Arnouph Deshayes de Cambronne
Arnouph Louis Joseph Deshayes de Cambronne (or Arnould or Arnoult) (b. March 26, 1768 in Crépy-en-Valois, Oise, d. 1846) was the major adjudant of the National Guard (France) at the Château de Compiègne.
Early life
He was christened in the church of Saint-Denis en Crépy in 1768. His grand father Alexandre Deshayes comes from Wiège-Faty and his father, Joseph-Abraham Deshayes (1728, Guise – 1795, Orrouy), both directors of insinuations of the Apanage of Louis Philippe I, Duke of Orléans and Louis Philippe II, Duke of Orléans. His mother is Cécile-Louise-Marguerite Doyen (1738–1815). He married Rosalie-Zélie de Hémant (1781–) on January 20, 1806. She was the daughter of a master of the Cour des comptes.[1] He is the brother of Nicolas Alexandre Joseph Deshayes de Merville (1760–1816) who married Bonne Victoire Randon (1767–1824) in 1788.

Data section:
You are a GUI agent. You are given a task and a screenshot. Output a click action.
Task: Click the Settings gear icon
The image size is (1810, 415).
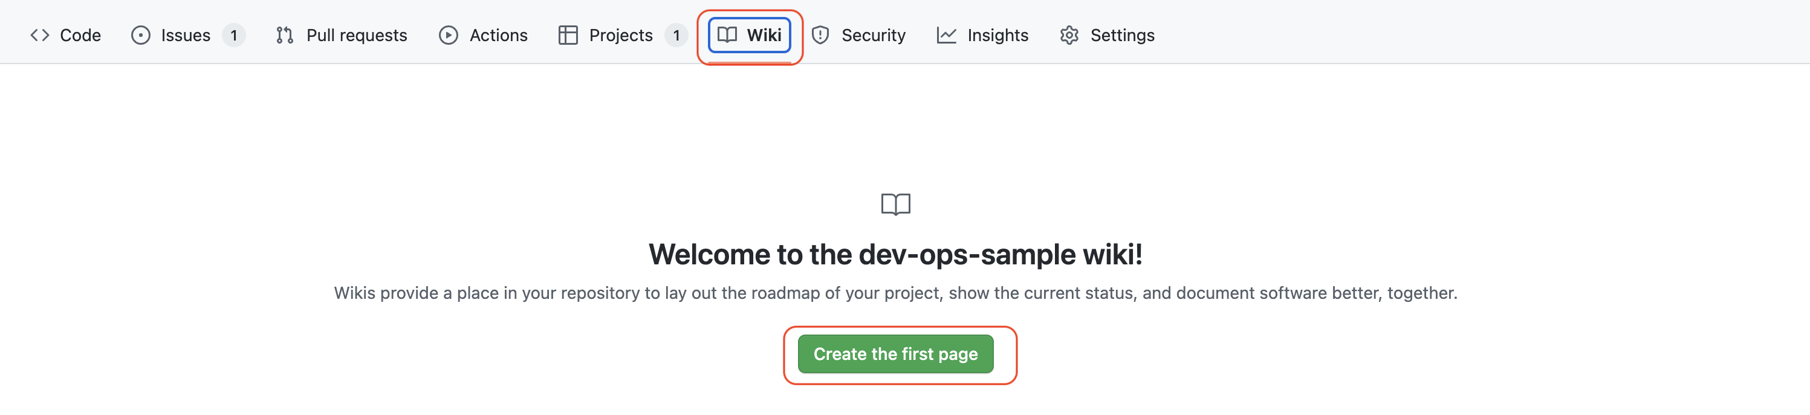(1069, 35)
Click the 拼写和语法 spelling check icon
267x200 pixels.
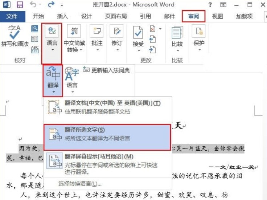tap(15, 36)
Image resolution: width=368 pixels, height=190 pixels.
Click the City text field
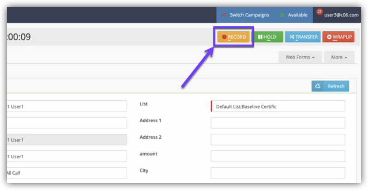[x=278, y=173]
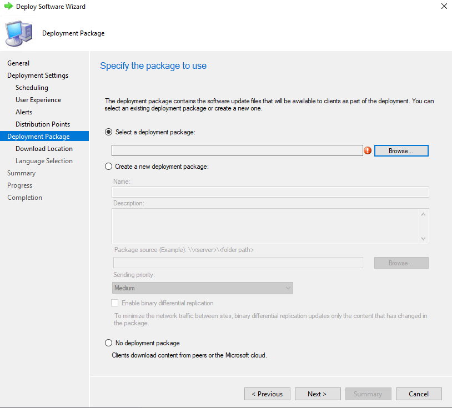This screenshot has width=452, height=408.
Task: Click the red error icon beside package field
Action: pos(368,150)
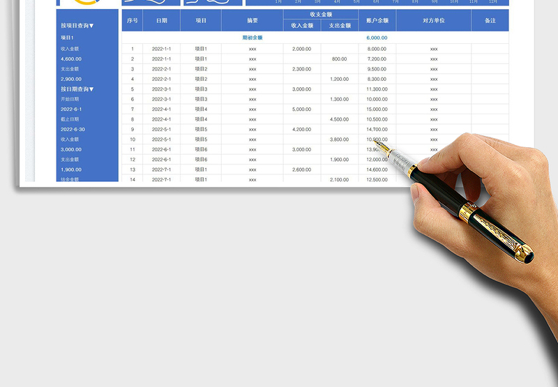Click the 日期 column header
Viewport: 558px width, 387px height.
point(161,21)
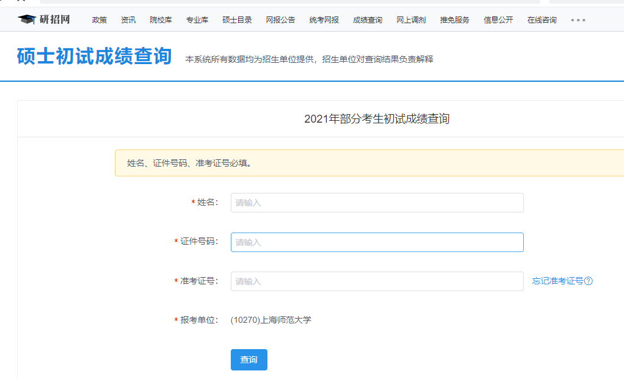Click into the 证件号码 input field
The height and width of the screenshot is (379, 624).
tap(377, 242)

Work instruction:
Quote the article on Arnouph Deshayes de Cambronne above word for word, from "Arnouph Deshayes de" to "Château de Compiègne.".

Solution for this task:
Arnouph Deshayes de Cambronne
Arnouph Louis Joseph Deshayes de Cambronne (or Arnould or Arnoult) (b. March 26, 1768 in Crépy-en-Valois, Oise, d. 1846) was the major adjudant of the National Guard (France) at the Château de Compiègne.